Ah well, I'm off to my A&P reading now! Take care, all! I'm hoping for better things next class!
I had my second class last night... hmm. I'm a bit torn about my feelings. I LOVE the subject matter, but the professor's way of teaching gets to me a bit. She has overheads of the chapter summaries and basically lectures off of those, but will skip things and I'm not sure if it's intentional or not. Then she mispronounces a bunch of words and explains things in a somewhat confusing and occasionally erroneous way. For example, last night she was going over genetics and said something about a blue eyed mother and a brown eyed father 9 times out of 10 having a brown eyed child unless there is a mutation. Hmm... well, if the father had two brown genes then yeah, but if he had one brown and one blue then the odds are much different. I mean, basic 10th grade biology here! Argh. And occasionally she's said things that are contradictions to what the book says. Now I know that books aren't gospel and there are always errors that sneak through, but if that's the case it would be nice for her to say "I know the book says such-and-such, but actually..." I don't know, maybe I'm taking this a bit too seriously. I'm just a bit disappointed because I find this stuff SO interesting and feel like I'm not getting as much out of it as I would like. I suppose at the very least I'm learning what NOT to do as a teacher (I think I'd like to teach nursing at some point).
Anyway, sorry to hear that your class has been disappointing, too, kayel. Hopefully it will get better, for both of us. I think I'll do my journal entry today at lunch and then put the development aside until next week to focus on A&P. Happy studying everyone!
Well today the teacher at least admitted that she also hates the text and that it's poorly organized and "must have had a poor editor" ... so ...
I don't know if that makes me feel better or worse.
Again, I got off schedule on the reading because I thought the last chapter covered both lectures. Dummy me!! She didn't post another outline earlier yesterday .. and I incorrectly assumed there wasn't one and failled to look back at the course outline. Sigh.
Will I ever get caught up? We are now talking about the infant at least .. wow, progress!! I am really torn as this seems like an interesting subject but I'm feeling lost and/or bewildered by the organization of the material.
I will certainly try to rise above it. LOL
Well today the teacher at least admitted that she also hates the text and that it's poorly organized and "must have had a poor editor" ... so ...I don't know if that makes me feel better or worse.
Again, I got off schedule on the reading because I thought the last chapter covered both lectures. Dummy me!! She didn't post another outline earlier yesterday .. and I incorrectly assumed there wasn't one and failled to look back at the course outline. Sigh.
Will I ever get caught up? We are now talking about the infant at least .. wow, progress!! I am really torn as this seems like an interesting subject but I'm feeling lost and/or bewildered by the organization of the material.
I will certainly try to rise above it. LOL
That sounds so frustrating, kayel! But I'm sure you WILL rise above it :)
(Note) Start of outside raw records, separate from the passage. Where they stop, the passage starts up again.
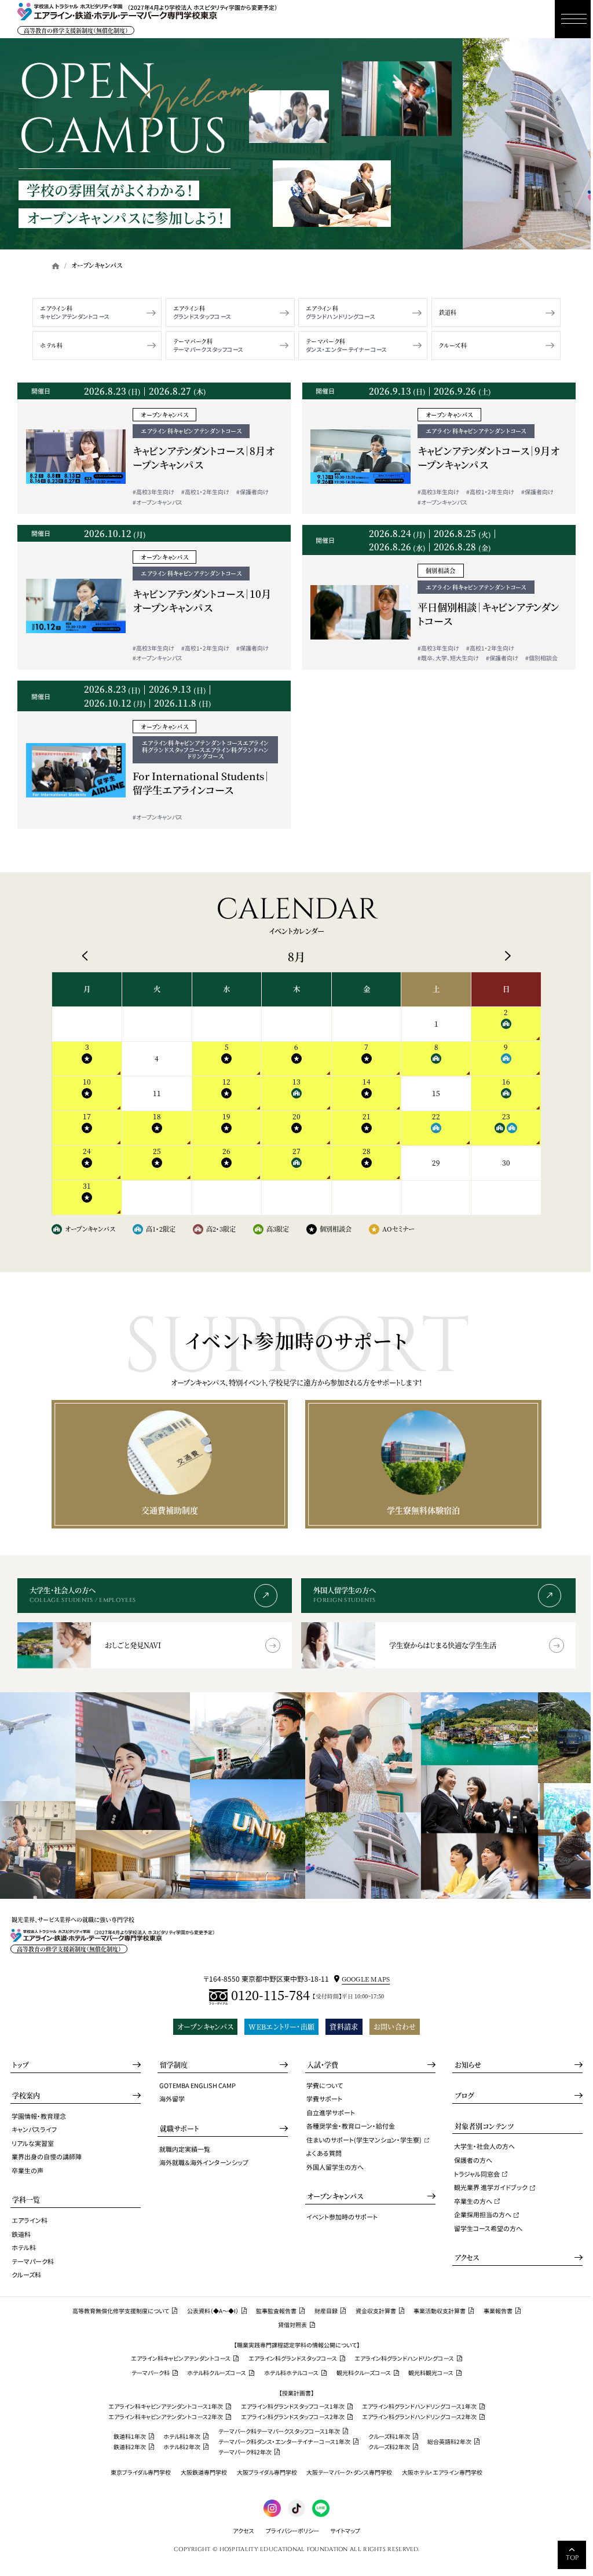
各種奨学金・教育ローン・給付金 (350, 2125)
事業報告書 (498, 2310)
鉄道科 (448, 312)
I wish that we were on the infant, we're still in prenatal. Though I think our prof is going to try to cover two chapters next week which should get us well into birth and infancy (I hope!). We're supposed to have a test the week after that, too! Argh.
arciedee
610 Posts
kayel and sddlnscp, are you guys taking A&P I or II? I'm in A&P II and not finding the transition too difficult... then again, I've only had one growth & development class so far since last week's was cancelled. We'll see as more of the semester wears on, I suppose. Sorry I don't have any advice.